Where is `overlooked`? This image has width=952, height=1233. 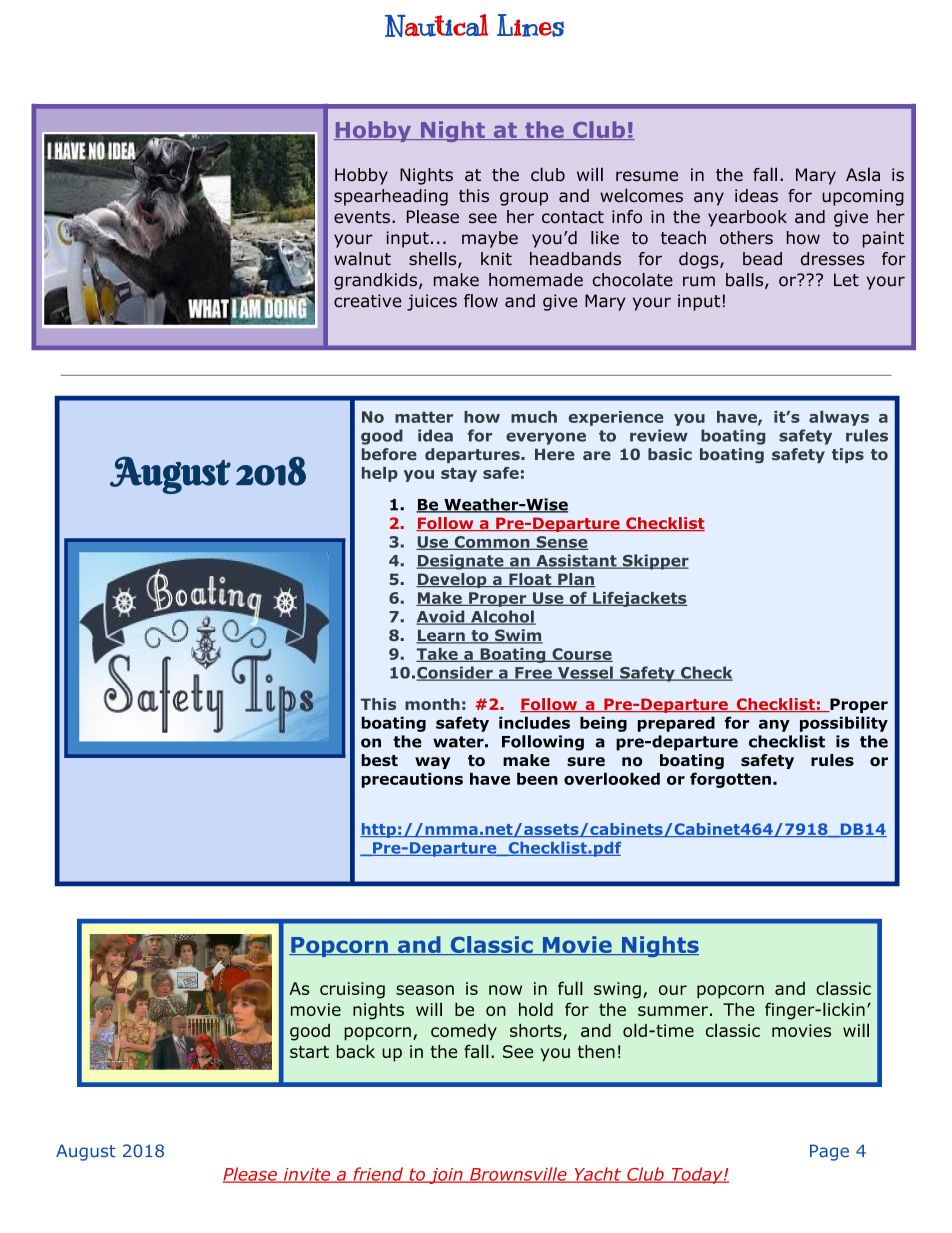 overlooked is located at coordinates (612, 778).
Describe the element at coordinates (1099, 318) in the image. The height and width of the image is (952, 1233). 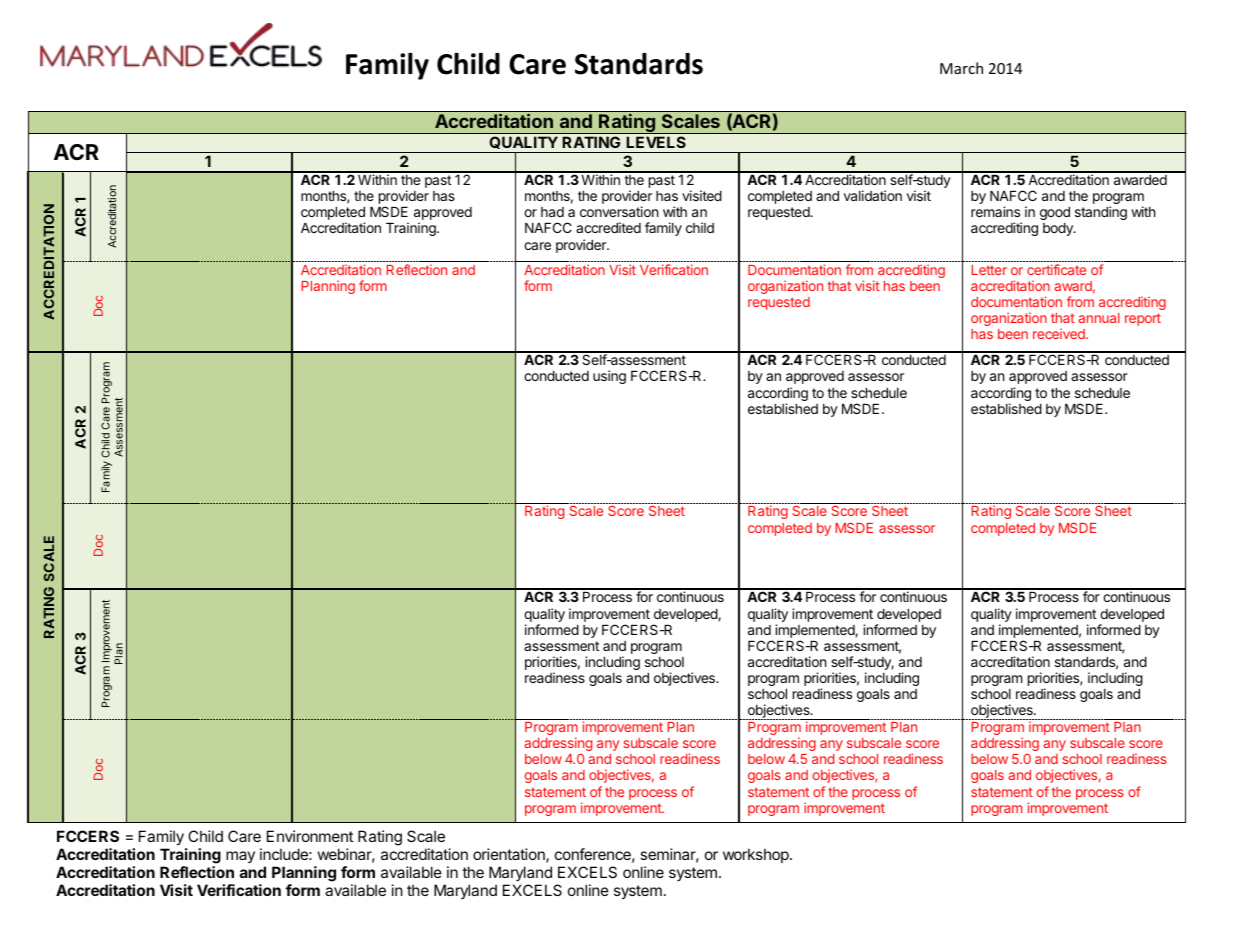
I see `annual` at that location.
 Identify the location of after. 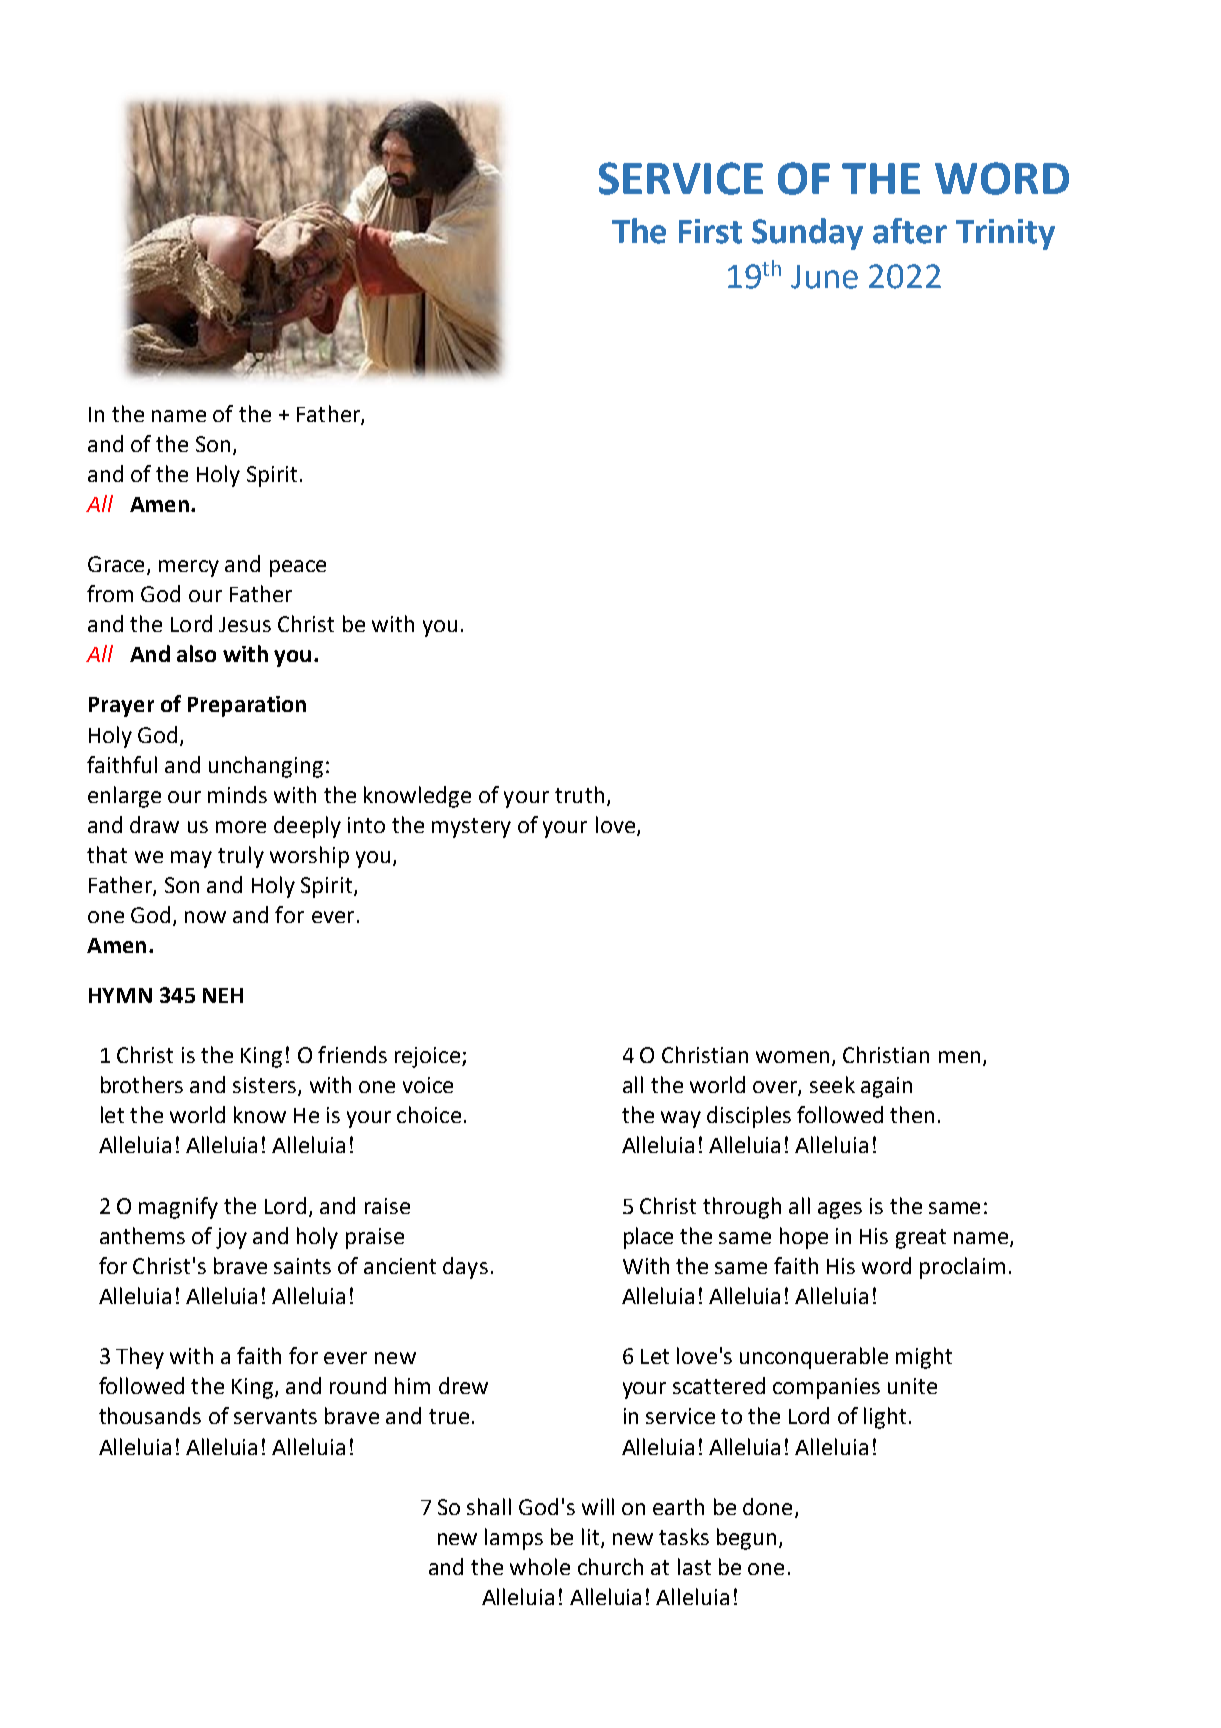
(910, 231).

**Task directions:** Put each line of the material from the line containing "Describe the element" through the end of the material into a JSON list of strings, one string per line, leaving out blank lines and the pictures.

**Answer for the task:**
[
  "Describe the element at coordinates (1099, 318) in the image. The height and width of the image is (952, 1233). ",
  "I see `annual` at that location.",
  " Identify the location of after. ",
  "(910, 231)."
]